#### GIVEN RECORDS:
▽

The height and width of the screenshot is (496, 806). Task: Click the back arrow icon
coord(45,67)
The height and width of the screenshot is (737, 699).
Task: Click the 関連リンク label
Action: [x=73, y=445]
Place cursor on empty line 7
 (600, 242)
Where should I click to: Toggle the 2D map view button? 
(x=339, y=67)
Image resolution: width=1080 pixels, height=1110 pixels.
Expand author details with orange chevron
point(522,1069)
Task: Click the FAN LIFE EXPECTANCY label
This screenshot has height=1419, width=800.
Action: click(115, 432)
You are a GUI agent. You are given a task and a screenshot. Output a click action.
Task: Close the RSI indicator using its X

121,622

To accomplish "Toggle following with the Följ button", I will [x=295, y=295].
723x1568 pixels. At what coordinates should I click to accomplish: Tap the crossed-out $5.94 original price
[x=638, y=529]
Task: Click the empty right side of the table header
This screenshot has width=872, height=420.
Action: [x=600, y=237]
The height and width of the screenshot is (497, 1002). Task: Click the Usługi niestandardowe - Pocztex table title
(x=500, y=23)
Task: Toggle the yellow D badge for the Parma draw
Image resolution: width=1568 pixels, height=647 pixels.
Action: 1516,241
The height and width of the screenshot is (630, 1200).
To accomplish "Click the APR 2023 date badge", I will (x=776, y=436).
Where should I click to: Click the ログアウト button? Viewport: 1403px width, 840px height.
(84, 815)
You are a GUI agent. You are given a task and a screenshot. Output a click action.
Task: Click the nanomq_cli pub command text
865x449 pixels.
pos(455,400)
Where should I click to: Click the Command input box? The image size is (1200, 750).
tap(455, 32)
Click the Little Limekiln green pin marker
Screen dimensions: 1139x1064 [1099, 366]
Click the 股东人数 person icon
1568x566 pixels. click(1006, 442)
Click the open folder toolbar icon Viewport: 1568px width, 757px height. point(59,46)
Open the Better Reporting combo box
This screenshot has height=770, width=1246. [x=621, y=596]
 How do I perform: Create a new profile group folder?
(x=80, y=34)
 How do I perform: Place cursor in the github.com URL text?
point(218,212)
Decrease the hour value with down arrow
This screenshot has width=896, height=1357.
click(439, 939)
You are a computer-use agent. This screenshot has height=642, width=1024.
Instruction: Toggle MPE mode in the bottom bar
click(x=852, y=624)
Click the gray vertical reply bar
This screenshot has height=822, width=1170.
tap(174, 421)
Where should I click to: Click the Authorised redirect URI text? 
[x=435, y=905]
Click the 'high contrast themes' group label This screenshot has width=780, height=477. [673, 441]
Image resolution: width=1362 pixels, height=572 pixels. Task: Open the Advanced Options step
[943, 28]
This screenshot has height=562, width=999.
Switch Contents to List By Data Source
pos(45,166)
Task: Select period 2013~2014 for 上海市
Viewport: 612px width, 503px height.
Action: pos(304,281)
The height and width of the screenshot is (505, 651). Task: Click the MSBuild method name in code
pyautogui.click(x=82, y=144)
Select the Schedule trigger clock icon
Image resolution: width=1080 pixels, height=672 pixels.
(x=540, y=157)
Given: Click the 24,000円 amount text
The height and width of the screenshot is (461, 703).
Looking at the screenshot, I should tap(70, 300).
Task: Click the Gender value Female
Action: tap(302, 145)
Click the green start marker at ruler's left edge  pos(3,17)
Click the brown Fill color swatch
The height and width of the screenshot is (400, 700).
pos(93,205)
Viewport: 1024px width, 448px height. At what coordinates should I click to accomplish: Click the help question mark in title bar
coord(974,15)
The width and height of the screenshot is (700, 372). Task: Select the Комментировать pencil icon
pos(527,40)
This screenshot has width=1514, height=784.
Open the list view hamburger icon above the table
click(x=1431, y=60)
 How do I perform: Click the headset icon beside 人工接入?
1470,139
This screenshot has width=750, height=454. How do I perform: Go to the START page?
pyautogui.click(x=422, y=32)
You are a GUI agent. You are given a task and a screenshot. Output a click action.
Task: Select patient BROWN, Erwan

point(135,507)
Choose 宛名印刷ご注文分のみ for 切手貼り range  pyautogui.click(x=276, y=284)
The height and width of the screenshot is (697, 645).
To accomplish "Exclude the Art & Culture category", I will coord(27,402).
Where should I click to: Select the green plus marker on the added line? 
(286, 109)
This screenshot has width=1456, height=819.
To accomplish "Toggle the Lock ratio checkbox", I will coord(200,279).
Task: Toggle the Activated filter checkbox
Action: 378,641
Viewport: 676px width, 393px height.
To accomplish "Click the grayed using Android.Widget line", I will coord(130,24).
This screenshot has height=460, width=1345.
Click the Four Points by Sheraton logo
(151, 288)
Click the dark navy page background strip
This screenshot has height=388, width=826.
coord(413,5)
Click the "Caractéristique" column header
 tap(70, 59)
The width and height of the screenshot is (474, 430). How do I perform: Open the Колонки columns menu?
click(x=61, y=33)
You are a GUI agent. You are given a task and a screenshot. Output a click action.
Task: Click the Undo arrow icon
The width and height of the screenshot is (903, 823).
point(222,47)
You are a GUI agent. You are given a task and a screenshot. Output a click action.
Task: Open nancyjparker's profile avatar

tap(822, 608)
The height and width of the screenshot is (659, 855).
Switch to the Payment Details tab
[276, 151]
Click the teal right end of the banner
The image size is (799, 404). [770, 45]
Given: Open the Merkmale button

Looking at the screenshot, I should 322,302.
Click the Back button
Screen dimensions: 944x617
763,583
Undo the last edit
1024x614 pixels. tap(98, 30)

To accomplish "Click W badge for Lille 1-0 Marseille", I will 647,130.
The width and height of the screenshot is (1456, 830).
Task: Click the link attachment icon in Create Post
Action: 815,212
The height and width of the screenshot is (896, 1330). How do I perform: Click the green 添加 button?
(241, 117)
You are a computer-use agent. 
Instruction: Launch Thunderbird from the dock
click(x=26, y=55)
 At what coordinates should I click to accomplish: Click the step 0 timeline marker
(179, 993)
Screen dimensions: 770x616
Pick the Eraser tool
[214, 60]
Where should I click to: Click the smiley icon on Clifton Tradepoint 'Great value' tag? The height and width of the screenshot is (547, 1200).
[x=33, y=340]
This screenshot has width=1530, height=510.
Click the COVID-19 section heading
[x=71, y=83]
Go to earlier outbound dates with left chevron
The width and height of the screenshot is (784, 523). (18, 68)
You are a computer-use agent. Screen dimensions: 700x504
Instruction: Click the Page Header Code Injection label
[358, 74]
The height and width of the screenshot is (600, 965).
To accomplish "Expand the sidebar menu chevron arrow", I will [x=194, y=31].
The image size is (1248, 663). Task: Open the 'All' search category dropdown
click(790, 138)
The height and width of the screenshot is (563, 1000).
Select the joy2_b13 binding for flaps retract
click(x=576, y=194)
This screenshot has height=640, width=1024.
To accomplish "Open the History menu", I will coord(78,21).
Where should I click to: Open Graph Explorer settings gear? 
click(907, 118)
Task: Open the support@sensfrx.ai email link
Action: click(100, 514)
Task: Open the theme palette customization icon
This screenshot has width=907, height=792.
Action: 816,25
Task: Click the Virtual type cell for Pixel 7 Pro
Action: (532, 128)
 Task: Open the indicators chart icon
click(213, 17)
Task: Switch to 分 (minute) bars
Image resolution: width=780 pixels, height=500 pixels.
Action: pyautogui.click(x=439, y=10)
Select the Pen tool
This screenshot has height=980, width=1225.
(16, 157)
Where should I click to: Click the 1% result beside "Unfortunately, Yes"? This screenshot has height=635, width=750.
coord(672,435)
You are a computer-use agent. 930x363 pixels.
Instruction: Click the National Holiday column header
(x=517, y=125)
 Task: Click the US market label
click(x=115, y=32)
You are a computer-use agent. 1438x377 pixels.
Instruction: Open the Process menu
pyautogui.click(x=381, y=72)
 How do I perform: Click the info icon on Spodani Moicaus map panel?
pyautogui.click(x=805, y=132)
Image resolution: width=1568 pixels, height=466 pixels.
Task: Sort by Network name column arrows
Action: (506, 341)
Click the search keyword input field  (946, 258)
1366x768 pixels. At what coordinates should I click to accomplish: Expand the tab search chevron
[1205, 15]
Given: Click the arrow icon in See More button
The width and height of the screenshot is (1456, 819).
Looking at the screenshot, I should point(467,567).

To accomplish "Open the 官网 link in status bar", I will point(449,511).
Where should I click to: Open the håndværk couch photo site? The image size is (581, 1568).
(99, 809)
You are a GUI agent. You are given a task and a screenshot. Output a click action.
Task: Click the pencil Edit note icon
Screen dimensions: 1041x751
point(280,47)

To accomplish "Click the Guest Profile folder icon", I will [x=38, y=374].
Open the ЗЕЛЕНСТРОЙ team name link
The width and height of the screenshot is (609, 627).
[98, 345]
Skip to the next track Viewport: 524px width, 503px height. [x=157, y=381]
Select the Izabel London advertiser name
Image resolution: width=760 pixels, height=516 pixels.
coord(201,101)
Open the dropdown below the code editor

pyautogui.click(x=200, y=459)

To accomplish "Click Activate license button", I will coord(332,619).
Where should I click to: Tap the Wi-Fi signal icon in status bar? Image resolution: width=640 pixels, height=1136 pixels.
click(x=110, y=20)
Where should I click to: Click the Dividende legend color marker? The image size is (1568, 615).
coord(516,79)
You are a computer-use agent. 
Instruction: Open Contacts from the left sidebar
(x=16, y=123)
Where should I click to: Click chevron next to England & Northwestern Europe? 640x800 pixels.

△

#### AIM OF THE EXERCISE:
Repeat, word for word, the lines above between the line holding "Click the gray vertical reply bar" and the line holding "Click the 'high", inclusive; omit everything else.

#### FINISHED TASK:
Click the gray vertical reply bar
This screenshot has height=822, width=1170.
tap(174, 421)
Where should I click to: Click the Authorised redirect URI text? 
[x=435, y=905]
Click the 'high contrast themes' group label This screenshot has width=780, height=477. [673, 441]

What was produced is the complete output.